Las imágenes de Nueva York y las del parque de atracciones son de una belleza extraordinaria. La historia del tranvía de caballos en un mundo de automóviles de gasolina es tierna como un bollo recién hecho. Sabe a repostería no industrial (qué lejos queda el Dunkin’ Donuts Hollywood de nuestros días).

La mala fortuna se ceba con los tortolitos. Los deja sin dinero. Un camión de mudanza los lleva en autostop. Harold y Jane colocan los muebles y aprovechan para jugar a las casitas, con sillón y perro. Harold está sin blanca y en el paro, pero nos hace sentir que todo irá de maravilla. Su voluntad de ser feliz es implacable.

En las películas de Lloyd lo positivo es mucho más que un happy end. La felicidad abarca todo el recorrido, desborda en cada fotograma. Mientras vivimos en cualquiera de sus cintas, nos refugiamos en su edén de golpes y persecuciones –un tipo le da a otro un buen porrazo, lo noquea, lo reanima con agua, lo vuelve a noquear… y así hasta el infinito.

▶ **DESCRIPCIÓN DEL EJERCICIO**: ¿Podrías volver a escribir el fragmento del texto sobre las películas de Lloyd que va de "La mala fortuna" a "feliz es implacable.", sin cambiar nada? Los registros proceden de otra fuente.

▶ **REGISTROS MOSTRADOS**:

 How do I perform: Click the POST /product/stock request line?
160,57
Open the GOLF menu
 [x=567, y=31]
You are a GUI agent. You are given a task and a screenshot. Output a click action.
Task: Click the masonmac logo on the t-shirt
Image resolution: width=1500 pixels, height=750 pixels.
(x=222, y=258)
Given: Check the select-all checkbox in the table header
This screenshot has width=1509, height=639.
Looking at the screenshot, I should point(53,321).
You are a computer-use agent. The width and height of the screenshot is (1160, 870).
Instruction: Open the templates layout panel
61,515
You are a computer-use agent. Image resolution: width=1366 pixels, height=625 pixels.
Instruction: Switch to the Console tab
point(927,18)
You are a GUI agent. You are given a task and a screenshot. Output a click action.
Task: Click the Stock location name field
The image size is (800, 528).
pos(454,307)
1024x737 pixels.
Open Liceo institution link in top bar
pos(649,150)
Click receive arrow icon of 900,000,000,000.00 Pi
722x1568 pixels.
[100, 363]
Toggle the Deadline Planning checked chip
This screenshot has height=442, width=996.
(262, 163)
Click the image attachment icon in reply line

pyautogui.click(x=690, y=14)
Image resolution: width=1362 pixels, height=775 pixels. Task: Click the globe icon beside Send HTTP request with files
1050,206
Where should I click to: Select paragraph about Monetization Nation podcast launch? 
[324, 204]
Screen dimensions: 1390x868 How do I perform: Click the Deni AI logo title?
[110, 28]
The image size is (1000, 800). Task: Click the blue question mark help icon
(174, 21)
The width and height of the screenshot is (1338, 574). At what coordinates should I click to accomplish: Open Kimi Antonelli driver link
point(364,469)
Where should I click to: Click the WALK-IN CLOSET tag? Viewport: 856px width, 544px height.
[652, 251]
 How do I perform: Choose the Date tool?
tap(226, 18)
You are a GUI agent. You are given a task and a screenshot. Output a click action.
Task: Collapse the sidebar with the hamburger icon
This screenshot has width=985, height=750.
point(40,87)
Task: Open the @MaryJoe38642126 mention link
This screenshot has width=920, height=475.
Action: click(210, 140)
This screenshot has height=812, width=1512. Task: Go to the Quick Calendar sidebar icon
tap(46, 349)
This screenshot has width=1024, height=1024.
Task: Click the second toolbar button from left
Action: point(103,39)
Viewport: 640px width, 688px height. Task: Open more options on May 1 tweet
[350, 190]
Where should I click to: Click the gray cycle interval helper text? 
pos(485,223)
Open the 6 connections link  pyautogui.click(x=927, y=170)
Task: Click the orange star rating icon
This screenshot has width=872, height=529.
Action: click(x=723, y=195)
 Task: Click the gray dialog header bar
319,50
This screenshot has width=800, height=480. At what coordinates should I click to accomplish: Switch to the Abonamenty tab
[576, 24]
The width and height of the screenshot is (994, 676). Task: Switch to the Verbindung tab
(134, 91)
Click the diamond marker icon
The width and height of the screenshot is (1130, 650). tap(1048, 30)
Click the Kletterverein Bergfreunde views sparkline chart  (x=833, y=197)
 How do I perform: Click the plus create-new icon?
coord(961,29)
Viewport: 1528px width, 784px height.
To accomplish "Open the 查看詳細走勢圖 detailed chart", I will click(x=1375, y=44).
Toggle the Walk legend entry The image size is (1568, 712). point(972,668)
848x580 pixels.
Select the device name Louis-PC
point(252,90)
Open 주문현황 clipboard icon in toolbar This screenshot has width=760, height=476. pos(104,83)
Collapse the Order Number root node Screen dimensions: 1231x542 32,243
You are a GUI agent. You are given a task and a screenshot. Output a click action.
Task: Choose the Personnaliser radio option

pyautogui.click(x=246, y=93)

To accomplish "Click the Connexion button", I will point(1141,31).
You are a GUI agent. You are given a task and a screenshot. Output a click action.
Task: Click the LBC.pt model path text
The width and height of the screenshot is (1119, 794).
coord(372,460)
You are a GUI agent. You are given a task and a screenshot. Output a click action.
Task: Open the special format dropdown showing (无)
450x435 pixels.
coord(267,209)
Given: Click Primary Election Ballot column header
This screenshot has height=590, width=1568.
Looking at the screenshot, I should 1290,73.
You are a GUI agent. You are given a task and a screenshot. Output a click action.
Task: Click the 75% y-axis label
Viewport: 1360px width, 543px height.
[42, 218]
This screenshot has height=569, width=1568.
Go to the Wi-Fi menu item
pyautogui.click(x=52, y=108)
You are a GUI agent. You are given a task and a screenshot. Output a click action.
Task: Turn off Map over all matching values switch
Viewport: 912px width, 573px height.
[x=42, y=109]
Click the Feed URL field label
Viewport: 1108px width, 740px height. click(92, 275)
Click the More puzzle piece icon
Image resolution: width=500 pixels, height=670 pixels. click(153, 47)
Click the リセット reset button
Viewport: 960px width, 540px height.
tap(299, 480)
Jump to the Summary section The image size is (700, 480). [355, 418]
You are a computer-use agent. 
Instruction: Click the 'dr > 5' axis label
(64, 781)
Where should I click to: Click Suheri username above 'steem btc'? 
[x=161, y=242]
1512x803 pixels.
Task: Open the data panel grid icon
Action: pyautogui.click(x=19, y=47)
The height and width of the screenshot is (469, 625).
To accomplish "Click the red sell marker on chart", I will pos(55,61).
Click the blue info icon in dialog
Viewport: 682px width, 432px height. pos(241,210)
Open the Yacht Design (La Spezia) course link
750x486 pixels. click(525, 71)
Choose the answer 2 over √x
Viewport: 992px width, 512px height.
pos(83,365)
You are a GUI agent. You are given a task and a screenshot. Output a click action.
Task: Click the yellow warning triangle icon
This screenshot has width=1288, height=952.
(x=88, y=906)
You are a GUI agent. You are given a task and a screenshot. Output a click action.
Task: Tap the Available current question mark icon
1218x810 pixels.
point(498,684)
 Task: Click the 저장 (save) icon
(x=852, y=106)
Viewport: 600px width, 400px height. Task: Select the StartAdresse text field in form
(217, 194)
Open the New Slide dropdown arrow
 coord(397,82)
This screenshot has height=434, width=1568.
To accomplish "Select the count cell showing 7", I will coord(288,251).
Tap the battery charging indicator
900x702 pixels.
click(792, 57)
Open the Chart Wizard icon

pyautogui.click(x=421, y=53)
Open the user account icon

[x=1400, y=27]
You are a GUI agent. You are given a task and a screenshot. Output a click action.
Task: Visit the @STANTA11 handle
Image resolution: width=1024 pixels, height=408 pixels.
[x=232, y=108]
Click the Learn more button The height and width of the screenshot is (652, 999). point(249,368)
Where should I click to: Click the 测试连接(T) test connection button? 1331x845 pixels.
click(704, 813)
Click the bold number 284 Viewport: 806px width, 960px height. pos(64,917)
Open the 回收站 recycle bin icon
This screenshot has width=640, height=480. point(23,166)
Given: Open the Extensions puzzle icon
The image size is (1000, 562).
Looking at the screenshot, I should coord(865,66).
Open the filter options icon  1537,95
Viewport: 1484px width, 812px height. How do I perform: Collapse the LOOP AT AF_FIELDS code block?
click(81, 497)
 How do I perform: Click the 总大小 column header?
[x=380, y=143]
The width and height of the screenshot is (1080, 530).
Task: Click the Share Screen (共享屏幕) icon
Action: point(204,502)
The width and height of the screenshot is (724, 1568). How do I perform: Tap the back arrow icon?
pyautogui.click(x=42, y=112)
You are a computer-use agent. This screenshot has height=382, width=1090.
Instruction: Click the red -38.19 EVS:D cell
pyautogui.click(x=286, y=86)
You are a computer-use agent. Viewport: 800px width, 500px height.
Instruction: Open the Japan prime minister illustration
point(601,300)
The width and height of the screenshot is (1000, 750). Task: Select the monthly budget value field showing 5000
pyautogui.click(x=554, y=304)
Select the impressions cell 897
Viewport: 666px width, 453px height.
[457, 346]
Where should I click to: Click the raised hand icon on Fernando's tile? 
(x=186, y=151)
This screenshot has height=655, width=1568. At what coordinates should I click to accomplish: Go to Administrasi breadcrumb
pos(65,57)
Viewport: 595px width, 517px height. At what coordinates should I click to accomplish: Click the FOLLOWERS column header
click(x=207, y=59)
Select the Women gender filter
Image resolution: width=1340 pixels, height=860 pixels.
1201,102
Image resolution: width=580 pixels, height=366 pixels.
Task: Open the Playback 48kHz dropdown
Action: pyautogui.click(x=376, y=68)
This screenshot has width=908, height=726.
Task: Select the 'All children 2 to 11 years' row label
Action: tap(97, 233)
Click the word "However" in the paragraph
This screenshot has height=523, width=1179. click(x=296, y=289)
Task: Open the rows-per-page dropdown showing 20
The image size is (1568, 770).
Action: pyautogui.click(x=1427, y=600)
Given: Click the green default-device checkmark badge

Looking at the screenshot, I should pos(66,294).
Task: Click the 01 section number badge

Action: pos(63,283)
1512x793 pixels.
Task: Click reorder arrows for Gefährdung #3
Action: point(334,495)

▶ **TU RESPUESTA**:
La mala fortuna se ceba con los tortolitos. Los deja sin dinero. Un camión de mudanza los lleva en autostop. Harold y Jane colocan los muebles y aprovechan para jugar a las casitas, con sillón y perro. Harold está sin blanca y en el paro, pero nos hace sentir que todo irá de maravilla. Su voluntad de ser feliz es implacable.